Semantic Unification

"What do you mean by ______?" Semantics is a nightmare in contract management. The precision in wording is an important service to any business, and creating the right wording produces a solid contract. It also produces the most drafts. One word can be deliberated over for hours, days, or weeks. Drafts will go back and forth, and a quick and easy way to review changes as small as word choice in a document that could range from 10 to 1,000 pages long.Document Signature is a feature that is almost a necessity to keep up with semantic changes. It produces a window attached to any document you open that lets you know that changes were made and who made it. It's that easy.


"What do I do now?" This question probably cycles through every professional's mind, no matter how briefly, at least a few times a day. In contract management, the question might be altered to "How do I go about implementing all of these changes?"This simple answer is probably the most surprising.
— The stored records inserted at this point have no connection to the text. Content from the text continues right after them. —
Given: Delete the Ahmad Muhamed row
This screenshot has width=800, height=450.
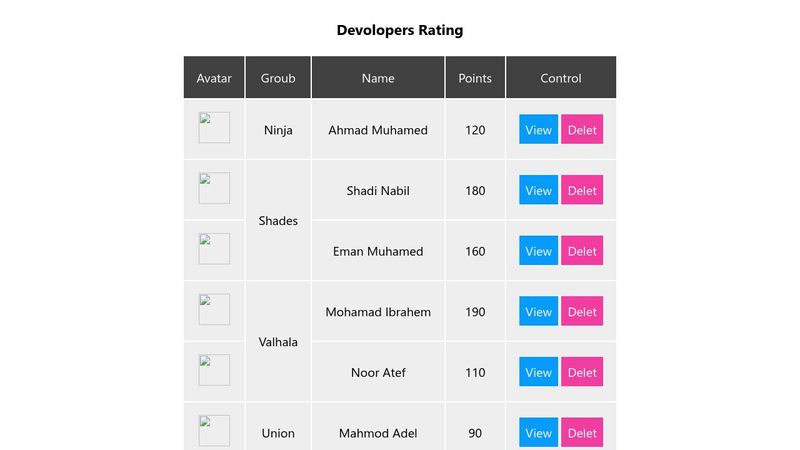Looking at the screenshot, I should (x=582, y=130).
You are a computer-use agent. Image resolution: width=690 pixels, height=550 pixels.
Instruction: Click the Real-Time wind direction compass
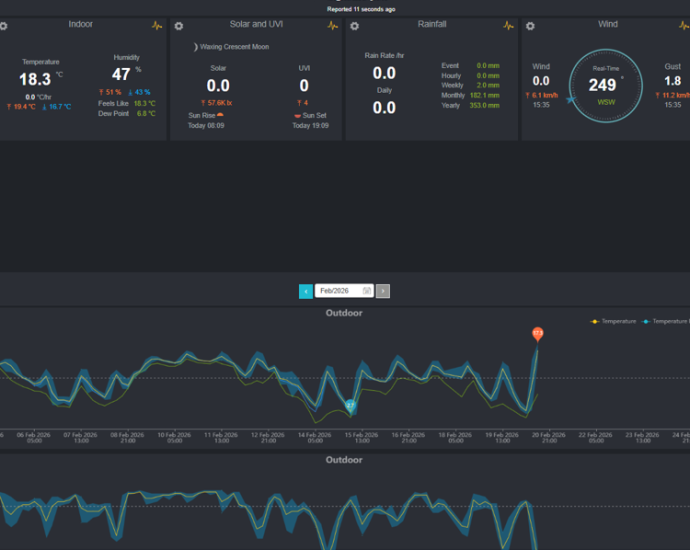(x=607, y=85)
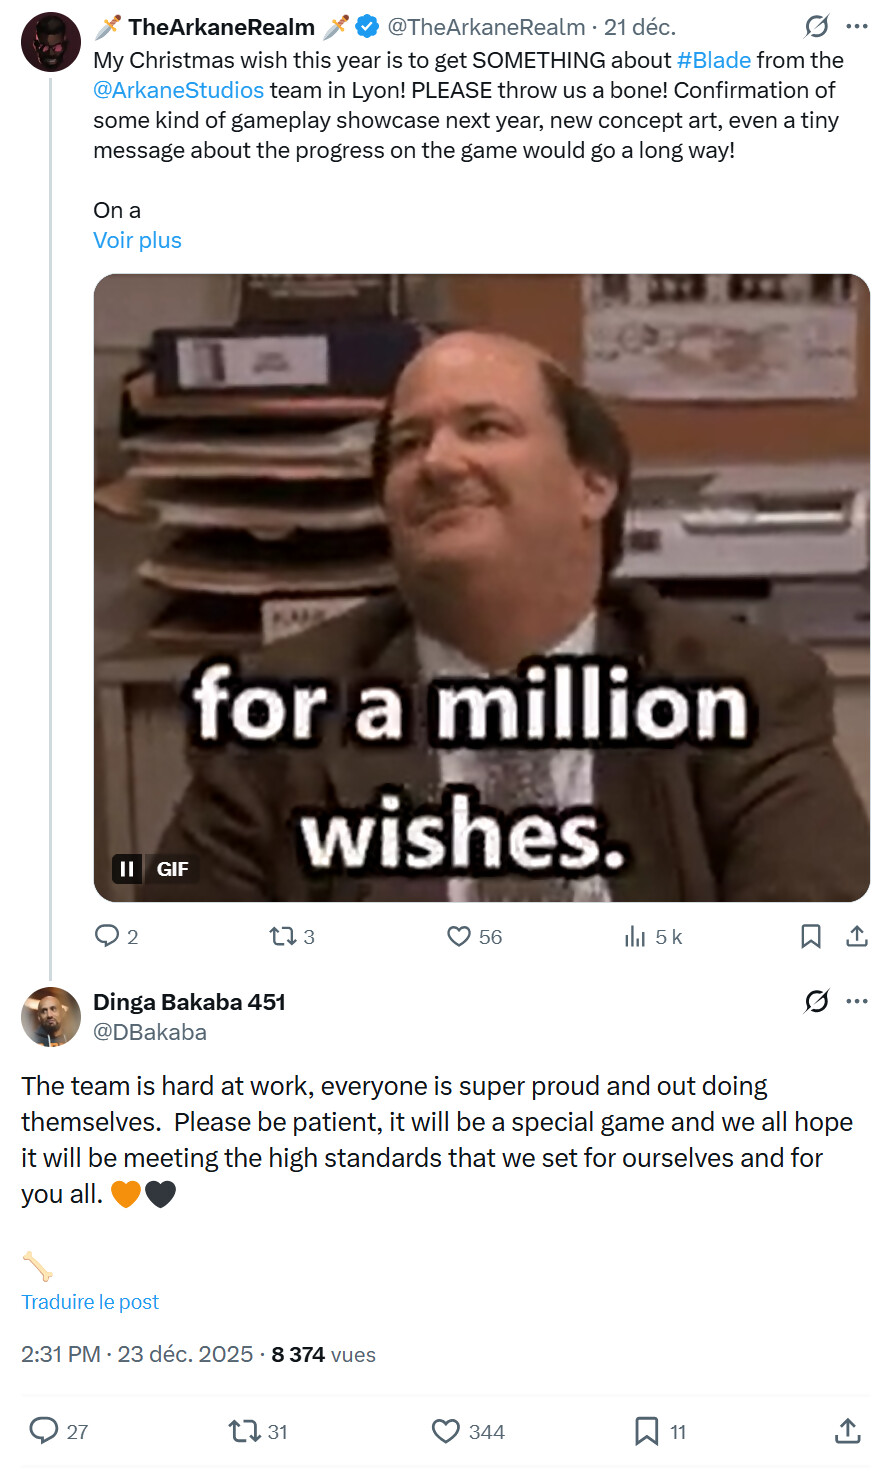Open the @ArkaneStudios mention link
Viewport: 890px width, 1471px height.
coord(179,90)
You need the contract management software that will record changes and merge them for you. You are involved in so many drafts and changes that you can barely keep track of them, but with the right contract management software, all of the changes are tagged and tracked, almost like a DNA strand. The changes from various drafts can then be merged within seconds, giving you the ability to review the merge when it happens and use it to produce your final draft.In collaborating any project, whether a contract, a budget report, a presentation, or even a memo, these four problems of coordination always loom over professionals' heads. Contract management software answers back to the rescue of every collaboration committee. Narrow the search using the answers provided in this article and you will find the right contract management software for your company and finally find the solution to the problem of coordination.